How will number of kids in a household and income effect purchasing trends

# Step 1 Loading Packages and adding adults
library(ggplot2)
library(dplyr)

## 
## Attaching package: 'dplyr'

## The following objects are masked from 'package:stats':
## 
##     filter, lag

## The following objects are masked from 'package:base':
## 
##     intersect, setdiff, setequal, union

library(tidyverse)

## ── Attaching packages ─────────────────────────────────────── tidyverse 1.3.2
## ──

## ✔ tibble  3.1.8     ✔ purrr   1.0.1
## ✔ tidyr   1.2.1     ✔ stringr 1.5.0
## ✔ readr   2.1.5     ✔ forcats 0.5.2

## Warning: package 'readr' was built under R version 4.2.3

## ── Conflicts ────────────────────────────────────────── tidyverse_conflicts() ──
## ✖ dplyr::filter() masks stats::filter()
## ✖ dplyr::lag()    masks stats::lag()

library(completejourney)

## Warning: package 'completejourney' was built under R version 4.2.3

## Welcome to the completejourney package! Learn more about these data
## sets at http://bit.ly/completejourney.
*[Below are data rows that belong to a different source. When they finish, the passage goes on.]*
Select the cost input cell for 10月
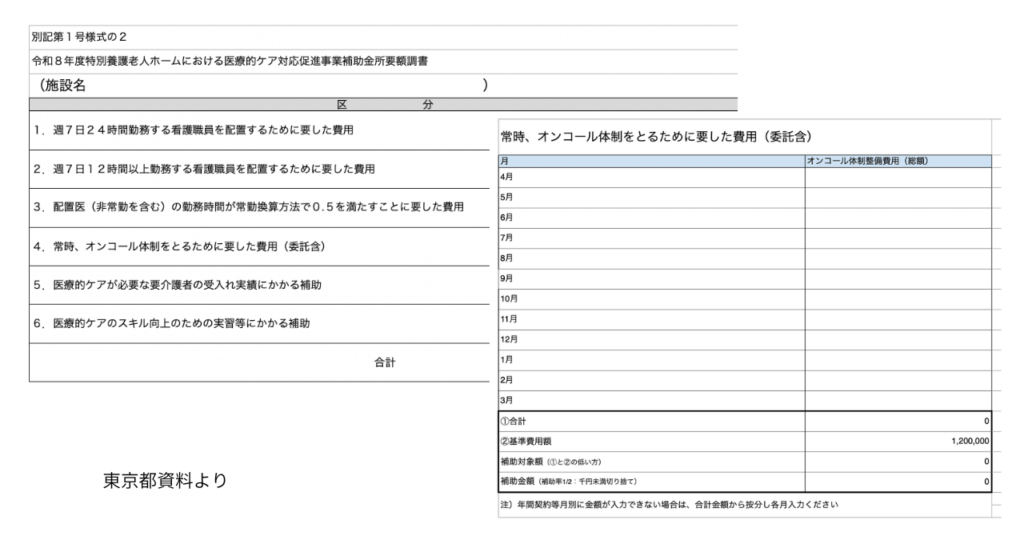 (898, 299)
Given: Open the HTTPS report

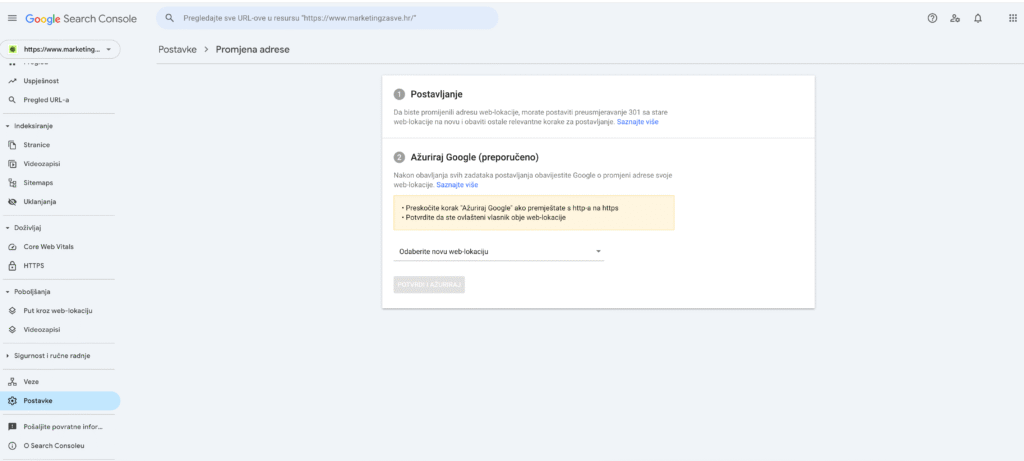Looking at the screenshot, I should pyautogui.click(x=34, y=266).

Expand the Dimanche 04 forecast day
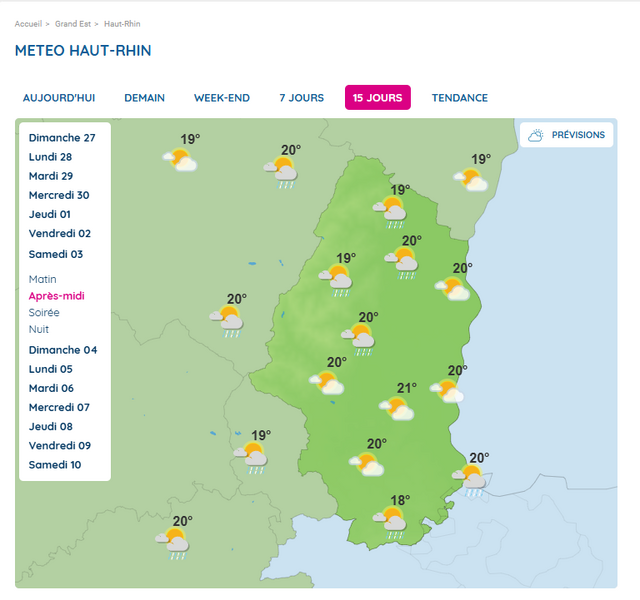63,350
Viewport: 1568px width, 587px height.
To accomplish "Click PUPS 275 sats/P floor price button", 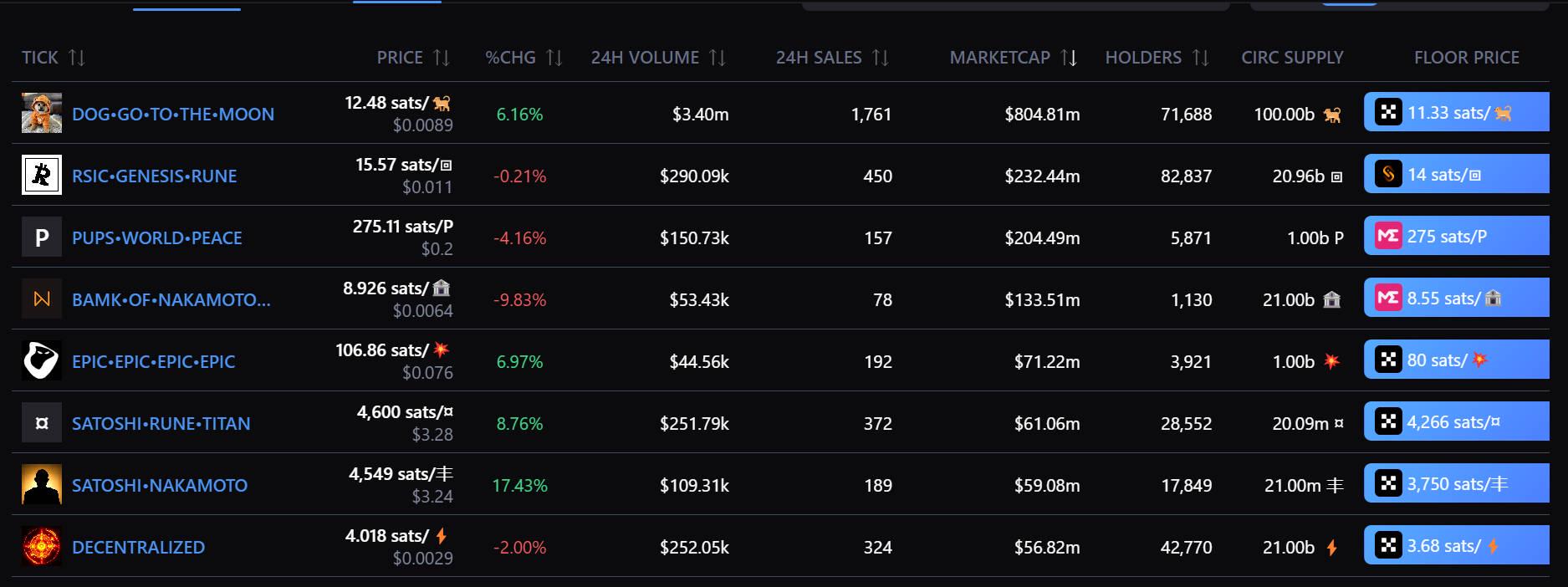I will point(1456,237).
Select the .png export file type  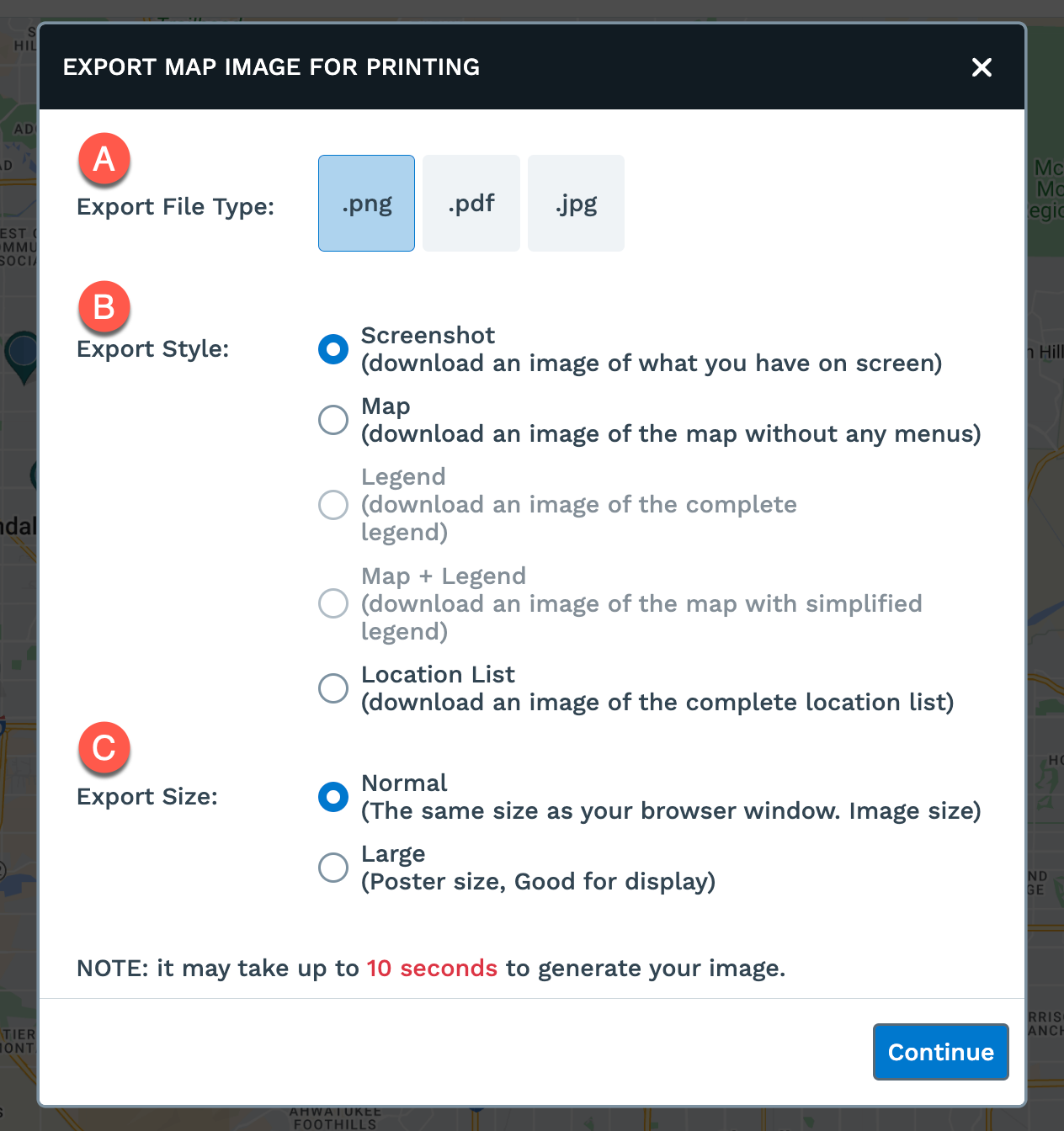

demographics_adults <- demographics %>%
  mutate(Adults = as.numeric(gsub(" .*", "", household_comp)))

Now that I have adults added as a numeric value. I will complete the following. Joining sales value and dividing kids count to adults to get a ratio of how many kids are in a household per adult. Then, this is divided by sales value to get a numeric number that shows how willing a family is to spend based upon number of kids in their household. The idea is that a higher number will mean lower spending per transaction and more kids per adult.

library(ggplot2)
library(dplyr)

# Join and process data
sales_adults <- transactions_sample %>%
  select(household_id, sales_value) %>%  
  inner_join(demographics_adults, by = "household_id")  

sales_adults <- sales_adults %>%
  mutate(
    kids_count = ifelse(kids_count == "3+", 3, as.numeric(kids_count)),  
    Kids_adults = kids_count / Adults,  
    Kids_Sales_Ratio = Kids_adults / sales_value  
  )

# Plotting the Correlation

ggplot(sales_adults, aes(x = Kids_Sales_Ratio, fill = income)) +
  geom_histogram(binwidth = 0.1, color = "black", alpha = 0.7) + 
  facet_wrap(~income, scales = "free_y") +  
  scale_x_continuous(limits = c(0, 3)) +  
  labs(title = "Distribution of Kids_Sales_Ratio Across Income Levels",
       x = "Kids to Sales Ratio",
       y = "Frequency",
       fill = "Income Level") +
  theme_minimal()

## Warning: Removed 1099 rows containing non-finite values (`stat_bin()`).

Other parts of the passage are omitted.